*Exercise objective*. Rewrite all of the lines below, changing every "target" to "item" and leaving everything else as it is.

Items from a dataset

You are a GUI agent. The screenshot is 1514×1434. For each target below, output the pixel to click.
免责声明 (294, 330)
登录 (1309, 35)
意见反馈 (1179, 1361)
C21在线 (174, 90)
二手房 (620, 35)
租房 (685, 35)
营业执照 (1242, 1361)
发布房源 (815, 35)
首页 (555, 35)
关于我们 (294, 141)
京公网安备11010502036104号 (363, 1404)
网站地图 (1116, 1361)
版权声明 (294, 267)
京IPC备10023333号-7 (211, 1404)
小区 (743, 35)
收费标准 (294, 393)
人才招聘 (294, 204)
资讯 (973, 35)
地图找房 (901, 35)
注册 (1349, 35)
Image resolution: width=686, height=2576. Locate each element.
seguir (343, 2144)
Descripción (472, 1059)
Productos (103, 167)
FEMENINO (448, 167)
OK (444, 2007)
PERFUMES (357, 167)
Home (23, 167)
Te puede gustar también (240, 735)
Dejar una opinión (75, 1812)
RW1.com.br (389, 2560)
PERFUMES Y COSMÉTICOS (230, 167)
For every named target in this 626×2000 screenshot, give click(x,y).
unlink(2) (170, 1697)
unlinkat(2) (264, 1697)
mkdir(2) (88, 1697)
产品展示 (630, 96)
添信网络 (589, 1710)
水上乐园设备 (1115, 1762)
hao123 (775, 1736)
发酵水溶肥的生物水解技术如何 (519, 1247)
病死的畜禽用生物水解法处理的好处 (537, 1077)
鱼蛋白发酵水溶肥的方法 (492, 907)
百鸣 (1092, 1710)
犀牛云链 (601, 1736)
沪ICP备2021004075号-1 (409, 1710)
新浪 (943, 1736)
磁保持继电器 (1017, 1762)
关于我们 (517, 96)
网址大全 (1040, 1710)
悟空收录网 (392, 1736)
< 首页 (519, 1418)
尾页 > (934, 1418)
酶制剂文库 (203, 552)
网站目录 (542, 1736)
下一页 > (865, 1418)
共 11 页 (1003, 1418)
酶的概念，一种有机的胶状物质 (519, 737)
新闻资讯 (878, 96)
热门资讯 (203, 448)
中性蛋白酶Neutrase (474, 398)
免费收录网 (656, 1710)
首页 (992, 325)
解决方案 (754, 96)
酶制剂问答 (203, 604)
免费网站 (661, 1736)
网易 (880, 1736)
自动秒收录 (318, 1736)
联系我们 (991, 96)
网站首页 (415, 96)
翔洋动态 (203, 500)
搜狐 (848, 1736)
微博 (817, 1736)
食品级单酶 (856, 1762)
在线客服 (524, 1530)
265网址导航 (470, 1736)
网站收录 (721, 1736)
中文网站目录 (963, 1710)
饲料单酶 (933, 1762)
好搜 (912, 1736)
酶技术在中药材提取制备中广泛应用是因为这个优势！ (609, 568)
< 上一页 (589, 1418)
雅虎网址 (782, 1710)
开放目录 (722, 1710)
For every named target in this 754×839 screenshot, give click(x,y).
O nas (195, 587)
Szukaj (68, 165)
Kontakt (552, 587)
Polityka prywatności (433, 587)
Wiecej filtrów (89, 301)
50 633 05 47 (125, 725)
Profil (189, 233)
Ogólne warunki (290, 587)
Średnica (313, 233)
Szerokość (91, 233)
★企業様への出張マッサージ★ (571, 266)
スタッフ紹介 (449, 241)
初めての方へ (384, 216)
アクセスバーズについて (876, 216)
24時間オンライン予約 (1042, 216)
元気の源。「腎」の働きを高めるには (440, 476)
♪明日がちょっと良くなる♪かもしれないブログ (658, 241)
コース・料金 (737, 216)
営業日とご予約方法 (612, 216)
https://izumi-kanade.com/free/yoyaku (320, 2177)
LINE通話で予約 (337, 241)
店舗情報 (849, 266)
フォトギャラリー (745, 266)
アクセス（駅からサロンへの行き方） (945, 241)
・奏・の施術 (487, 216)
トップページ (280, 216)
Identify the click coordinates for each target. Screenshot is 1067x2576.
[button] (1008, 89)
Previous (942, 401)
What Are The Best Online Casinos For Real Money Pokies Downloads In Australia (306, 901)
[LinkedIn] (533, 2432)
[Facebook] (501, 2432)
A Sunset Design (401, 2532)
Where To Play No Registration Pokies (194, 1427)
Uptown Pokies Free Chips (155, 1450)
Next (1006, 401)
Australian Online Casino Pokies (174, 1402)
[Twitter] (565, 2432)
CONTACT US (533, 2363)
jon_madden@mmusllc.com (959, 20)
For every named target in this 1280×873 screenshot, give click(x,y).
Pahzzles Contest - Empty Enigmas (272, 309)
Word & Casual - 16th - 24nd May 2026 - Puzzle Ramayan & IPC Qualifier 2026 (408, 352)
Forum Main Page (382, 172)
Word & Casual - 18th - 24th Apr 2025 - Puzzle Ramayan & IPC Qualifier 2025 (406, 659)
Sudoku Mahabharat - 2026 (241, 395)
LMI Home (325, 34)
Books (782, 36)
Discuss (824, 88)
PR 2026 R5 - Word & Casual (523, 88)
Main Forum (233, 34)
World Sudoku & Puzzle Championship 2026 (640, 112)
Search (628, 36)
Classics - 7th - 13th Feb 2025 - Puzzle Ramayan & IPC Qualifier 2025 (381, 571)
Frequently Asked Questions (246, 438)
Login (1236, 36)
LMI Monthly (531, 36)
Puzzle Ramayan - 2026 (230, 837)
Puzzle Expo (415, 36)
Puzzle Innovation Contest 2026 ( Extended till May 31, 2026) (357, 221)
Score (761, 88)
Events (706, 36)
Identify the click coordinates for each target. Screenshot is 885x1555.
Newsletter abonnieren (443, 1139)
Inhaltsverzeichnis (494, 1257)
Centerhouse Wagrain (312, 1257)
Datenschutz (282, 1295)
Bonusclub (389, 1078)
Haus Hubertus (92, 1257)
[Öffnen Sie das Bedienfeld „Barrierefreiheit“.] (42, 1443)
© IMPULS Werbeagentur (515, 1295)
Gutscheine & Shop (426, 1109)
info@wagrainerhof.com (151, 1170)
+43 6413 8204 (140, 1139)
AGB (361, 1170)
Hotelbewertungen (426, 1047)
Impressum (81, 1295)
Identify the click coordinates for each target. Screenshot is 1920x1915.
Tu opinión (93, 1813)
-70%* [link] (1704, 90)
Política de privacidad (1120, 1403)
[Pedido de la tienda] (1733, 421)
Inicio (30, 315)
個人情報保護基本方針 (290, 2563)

*Result for this exercise*.
You are a GUI agent. The screenshot is 1514×1434. For each item below, output the pixel to click.
免责声明 (294, 330)
登录 (1309, 35)
意见反馈 (1179, 1361)
C21在线 (174, 90)
二手房 (620, 35)
租房 (685, 35)
营业执照 (1242, 1361)
发布房源 (815, 35)
首页 (555, 35)
关于我们 (294, 141)
京公网安备11010502036104号 (363, 1404)
网站地图 (1116, 1361)
版权声明 (294, 267)
京IPC备10023333号-7 (211, 1404)
小区 (743, 35)
收费标准 (294, 393)
人才招聘 (294, 204)
资讯 (973, 35)
地图找房 (901, 35)
注册 (1349, 35)
Image resolution: width=686, height=2576. Locate each element.
seguir (343, 2144)
Descripción (472, 1059)
Productos (103, 167)
FEMENINO (448, 167)
OK (444, 2007)
PERFUMES (357, 167)
Home (23, 167)
Te puede gustar también (240, 735)
Dejar una opinión (75, 1812)
RW1.com.br (389, 2560)
PERFUMES Y COSMÉTICOS (230, 167)
For every named item in this 626×2000 screenshot, give click(x,y).
unlink(2) (170, 1697)
unlinkat(2) (264, 1697)
mkdir(2) (88, 1697)
产品展示 (630, 96)
添信网络 (589, 1710)
水上乐园设备 (1115, 1762)
hao123 (775, 1736)
发酵水溶肥的生物水解技术如何 (519, 1247)
病死的畜禽用生物水解法处理的好处 (537, 1077)
鱼蛋白发酵水溶肥的方法 (492, 907)
百鸣 (1092, 1710)
犀牛云链 (601, 1736)
沪ICP备2021004075号-1 (409, 1710)
新浪 (943, 1736)
磁保持继电器 (1017, 1762)
关于我们 (517, 96)
网址大全 (1040, 1710)
悟空收录网 (392, 1736)
< 首页 (519, 1418)
尾页 > (934, 1418)
酶制剂文库 (203, 552)
网站目录 (542, 1736)
下一页 > (865, 1418)
共 11 页 (1003, 1418)
酶的概念，一种有机的胶状物质 (519, 737)
新闻资讯 (878, 96)
热门资讯 (203, 448)
中性蛋白酶Neutrase (474, 398)
免费收录网 (656, 1710)
首页 (992, 325)
解决方案 (754, 96)
酶制剂问答 (203, 604)
免费网站 (661, 1736)
网易 (880, 1736)
自动秒收录 (318, 1736)
联系我们 (991, 96)
网站首页 (415, 96)
翔洋动态 (203, 500)
搜狐 (848, 1736)
微博 (817, 1736)
食品级单酶 (856, 1762)
在线客服 (524, 1530)
265网址导航 (470, 1736)
网站收录 (721, 1736)
中文网站目录 (963, 1710)
饲料单酶 (933, 1762)
好搜 (912, 1736)
酶技术在中药材提取制备中广泛应用是因为这个优势！ (609, 568)
< 上一页 (589, 1418)
雅虎网址 (782, 1710)
开放目录 (722, 1710)
For every named item in this 754×839 screenshot, give click(x,y).
O nas (195, 587)
Szukaj (68, 165)
Kontakt (552, 587)
Polityka prywatności (433, 587)
Wiecej filtrów (89, 301)
50 633 05 47 (125, 725)
Profil (189, 233)
Ogólne warunki (290, 587)
Średnica (313, 233)
Szerokość (91, 233)
★企業様への出張マッサージ★ (571, 266)
スタッフ紹介 (449, 241)
初めての方へ (384, 216)
アクセスバーズについて (876, 216)
24時間オンライン予約 (1042, 216)
元気の源。「腎」の働きを高めるには (440, 476)
♪明日がちょっと良くなる♪かもしれないブログ (658, 241)
コース・料金 (737, 216)
営業日とご予約方法 (612, 216)
https://izumi-kanade.com/free/yoyaku (320, 2177)
LINE通話で予約 (337, 241)
店舗情報 (849, 266)
フォトギャラリー (745, 266)
アクセス（駅からサロンへの行き方） (945, 241)
・奏・の施術 (487, 216)
トップページ (280, 216)
Identify the click coordinates for each item. Screenshot is 1067x2576.
[button] (1008, 89)
Previous (942, 401)
What Are The Best Online Casinos For Real Money Pokies Downloads In Australia (306, 901)
[LinkedIn] (533, 2432)
[Facebook] (501, 2432)
A Sunset Design (401, 2532)
Where To Play No Registration Pokies (194, 1427)
Uptown Pokies Free Chips (155, 1450)
Next (1006, 401)
Australian Online Casino Pokies (174, 1402)
[Twitter] (565, 2432)
CONTACT US (533, 2363)
jon_madden@mmusllc.com (959, 20)
For every named item in this 1280×873 screenshot, give click(x,y).
Pahzzles Contest - Empty Enigmas (272, 309)
Word & Casual - 16th - 24nd May 2026 - Puzzle Ramayan & IPC Qualifier 2026 (408, 352)
Forum Main Page (382, 172)
Word & Casual - 18th - 24th Apr 2025 - Puzzle Ramayan & IPC Qualifier 2025 (406, 659)
Sudoku Mahabharat - 2026 (241, 395)
LMI Home (325, 34)
Books (782, 36)
Discuss (824, 88)
PR 2026 R5 - Word & Casual (523, 88)
Main Forum (233, 34)
World Sudoku & Puzzle Championship 2026 (640, 112)
Search (628, 36)
Classics - 7th - 13th Feb 2025 - Puzzle Ramayan & IPC Qualifier 2025 (381, 571)
Frequently Asked Questions (246, 438)
Login (1236, 36)
LMI Monthly (531, 36)
Puzzle Ramayan - 2026 (230, 837)
Puzzle Expo (415, 36)
Puzzle Innovation Contest 2026 ( Extended till May 31, 2026) (357, 221)
Score (761, 88)
Events (706, 36)
Identify the click coordinates for each item. Screenshot is 885x1555.
Newsletter abonnieren (443, 1139)
Inhaltsverzeichnis (494, 1257)
Centerhouse Wagrain (312, 1257)
Datenschutz (282, 1295)
Bonusclub (389, 1078)
Haus Hubertus (92, 1257)
[Öffnen Sie das Bedienfeld „Barrierefreiheit“.] (42, 1443)
© IMPULS Werbeagentur (515, 1295)
Gutscheine & Shop (426, 1109)
info@wagrainerhof.com (151, 1170)
+43 6413 8204 (140, 1139)
AGB (361, 1170)
Hotelbewertungen (426, 1047)
Impressum (81, 1295)
Identify the click coordinates for each item. Screenshot is 1920x1915.
Tu opinión (93, 1813)
-70%* [link] (1704, 90)
Política de privacidad (1120, 1403)
[Pedido de la tienda] (1733, 421)
Inicio (30, 315)
個人情報保護基本方針 (290, 2563)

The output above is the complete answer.